De Gado e Homens - Ana Paula Maia



Um corredor estreito à frente. Cimento frio, sujo.  Continue andando. Há um cheiro estranho no ar. A pele se arrepia. Há outros aqui no corredor. Em fila. Sempre em frente. Gritos distantes vão se aproximando a cada passo. A parede é áspera. Um porta sobe e desce para entrar apenas um de cada vez. Um grito de terror. Lágrimas escorrem. Vire-se e corra! Não há  como? As paredes não permitem, não há como se virar. Sempre em frente. Tente parar. Os outros logo atrás empurram. Será que eles não percebem para onde estão indo? A porta sobe e desce mais uma vez. O cheiro de sangue e grito é palpável nas paredes. Tão cruas. Parem! Parem! Mais alguns passos são dados. Se levantar o rosto verá pessoas lá em cima... vigiando... com bastões de choque para forçar que a fila ande. Então, caminhe!  A porta sobe.  Chegou a vez. Vá! Como um boi...


***


Recém despertos, os olhos em desespero procuram por algo. 


Lucas: Eeeeei!


Apenas uma luz o ilumina de cima.


Lucas: Eeeeeeei!


Apenas a penumbra o rodeia.


Lucas: TEM ALGUÉM AÍ?


Passos... Mais de uma pessoa.


Um som de corte. De novo... E de novo... A fricção de metal contra metal, e o estalo do fechar das duas lâminas cada vez mais e mais altos, cada vez mais perto. Um tesoura? Ele tenta forçar as amarras que o prendem a uma cadeira. Inútil.

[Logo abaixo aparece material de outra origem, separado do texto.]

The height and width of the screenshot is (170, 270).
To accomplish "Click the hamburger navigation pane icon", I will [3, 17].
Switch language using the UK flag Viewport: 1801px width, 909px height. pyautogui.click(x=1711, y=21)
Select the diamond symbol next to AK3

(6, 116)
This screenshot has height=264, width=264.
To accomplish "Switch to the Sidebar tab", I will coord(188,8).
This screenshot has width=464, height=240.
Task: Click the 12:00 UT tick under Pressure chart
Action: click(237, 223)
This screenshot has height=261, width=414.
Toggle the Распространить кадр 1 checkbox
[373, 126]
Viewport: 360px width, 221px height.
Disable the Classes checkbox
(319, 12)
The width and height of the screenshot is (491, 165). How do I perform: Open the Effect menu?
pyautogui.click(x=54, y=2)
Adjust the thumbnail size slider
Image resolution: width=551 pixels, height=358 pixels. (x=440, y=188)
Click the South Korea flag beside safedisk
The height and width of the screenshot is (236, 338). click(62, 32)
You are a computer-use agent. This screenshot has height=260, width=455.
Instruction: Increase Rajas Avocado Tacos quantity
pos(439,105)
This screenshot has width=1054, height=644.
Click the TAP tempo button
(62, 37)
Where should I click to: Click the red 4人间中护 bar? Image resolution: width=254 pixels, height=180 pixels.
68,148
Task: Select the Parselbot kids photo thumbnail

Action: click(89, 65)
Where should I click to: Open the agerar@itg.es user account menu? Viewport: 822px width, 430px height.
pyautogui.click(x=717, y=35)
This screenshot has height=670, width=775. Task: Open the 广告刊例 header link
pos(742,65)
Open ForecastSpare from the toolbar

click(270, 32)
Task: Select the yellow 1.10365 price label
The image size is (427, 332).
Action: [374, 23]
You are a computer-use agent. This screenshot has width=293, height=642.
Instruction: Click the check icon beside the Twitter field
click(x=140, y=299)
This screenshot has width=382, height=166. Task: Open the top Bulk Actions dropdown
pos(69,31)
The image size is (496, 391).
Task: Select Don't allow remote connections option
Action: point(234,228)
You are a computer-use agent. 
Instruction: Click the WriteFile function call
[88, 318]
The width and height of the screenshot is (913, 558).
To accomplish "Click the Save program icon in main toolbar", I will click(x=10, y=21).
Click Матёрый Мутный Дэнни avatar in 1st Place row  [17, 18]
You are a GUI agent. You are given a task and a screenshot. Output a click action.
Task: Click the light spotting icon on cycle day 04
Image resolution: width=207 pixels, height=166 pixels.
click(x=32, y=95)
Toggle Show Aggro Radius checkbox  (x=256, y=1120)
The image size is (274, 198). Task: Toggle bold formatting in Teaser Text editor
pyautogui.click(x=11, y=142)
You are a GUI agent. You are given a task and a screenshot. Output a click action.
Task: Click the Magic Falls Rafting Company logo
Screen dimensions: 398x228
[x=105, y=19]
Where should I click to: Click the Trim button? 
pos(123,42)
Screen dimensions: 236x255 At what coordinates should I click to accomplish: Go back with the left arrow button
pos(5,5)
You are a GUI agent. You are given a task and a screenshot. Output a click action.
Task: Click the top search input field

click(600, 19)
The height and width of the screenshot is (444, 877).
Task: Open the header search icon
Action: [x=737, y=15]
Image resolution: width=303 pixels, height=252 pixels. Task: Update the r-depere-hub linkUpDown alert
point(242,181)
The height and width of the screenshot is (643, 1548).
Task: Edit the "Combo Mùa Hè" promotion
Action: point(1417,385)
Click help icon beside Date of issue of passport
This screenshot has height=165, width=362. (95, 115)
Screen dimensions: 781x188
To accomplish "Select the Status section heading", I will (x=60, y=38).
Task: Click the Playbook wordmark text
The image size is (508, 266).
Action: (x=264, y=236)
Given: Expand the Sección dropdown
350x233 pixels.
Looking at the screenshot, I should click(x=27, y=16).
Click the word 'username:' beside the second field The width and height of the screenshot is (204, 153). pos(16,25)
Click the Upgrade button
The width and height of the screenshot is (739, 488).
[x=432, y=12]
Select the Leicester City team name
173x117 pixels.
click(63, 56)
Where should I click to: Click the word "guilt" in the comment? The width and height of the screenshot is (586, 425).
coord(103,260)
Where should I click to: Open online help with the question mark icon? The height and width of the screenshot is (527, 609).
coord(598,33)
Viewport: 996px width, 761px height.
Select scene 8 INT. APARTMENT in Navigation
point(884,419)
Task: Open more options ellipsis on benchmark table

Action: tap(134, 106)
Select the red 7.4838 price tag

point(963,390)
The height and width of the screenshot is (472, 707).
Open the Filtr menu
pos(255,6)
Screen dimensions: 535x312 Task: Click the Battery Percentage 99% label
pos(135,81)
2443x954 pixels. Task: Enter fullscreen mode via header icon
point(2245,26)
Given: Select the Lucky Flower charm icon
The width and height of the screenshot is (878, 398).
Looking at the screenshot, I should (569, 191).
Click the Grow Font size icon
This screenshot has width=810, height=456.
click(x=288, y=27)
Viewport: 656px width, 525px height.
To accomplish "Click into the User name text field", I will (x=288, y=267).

Uma mulher entra debaixo do olho graúdo da luz acariciando a barriga já nos meses finais de gravidez, seguida por um homem com uma tesoura na mão.


Catarina: Ande home', tire logo. Tô me vendo de fome. (Esbaforida)


Francisco: Tem certeza que quer isso mesmo?


Sentado, o rapaz olha de um para outro.


Lucas: Que lugar é esse? Que-é-que tá acontecendo?


Catarina: Humm... Meu desejo.


Francisco: Mas...


Catarina: É! ...É que deu vontade! Não sabe como é? E ninguém vai dá pela falta de um alguém como ele... 


Com o filho pesando sob o largo vestido amarelo, ela solta um sorriso distante enquanto passeia a mão sobre a barriga. Quer comer o quanto antes.


Catarina anda até Lucas, agarra o cabelo do rapaz, e o faz olhar para os olhos dela. Contempla... por alguns segundos o rosto suplicante e jovem diante de si, como quem quer memorá-lo. E ele, por sua vez, vê apenas um rosto quase todo encoberto pela penumbra e pela indiferença.


O rangido do brincar da tesoura.


Cataria: Vamos logo. Hoje, eu tô com uma fome - fome de língua...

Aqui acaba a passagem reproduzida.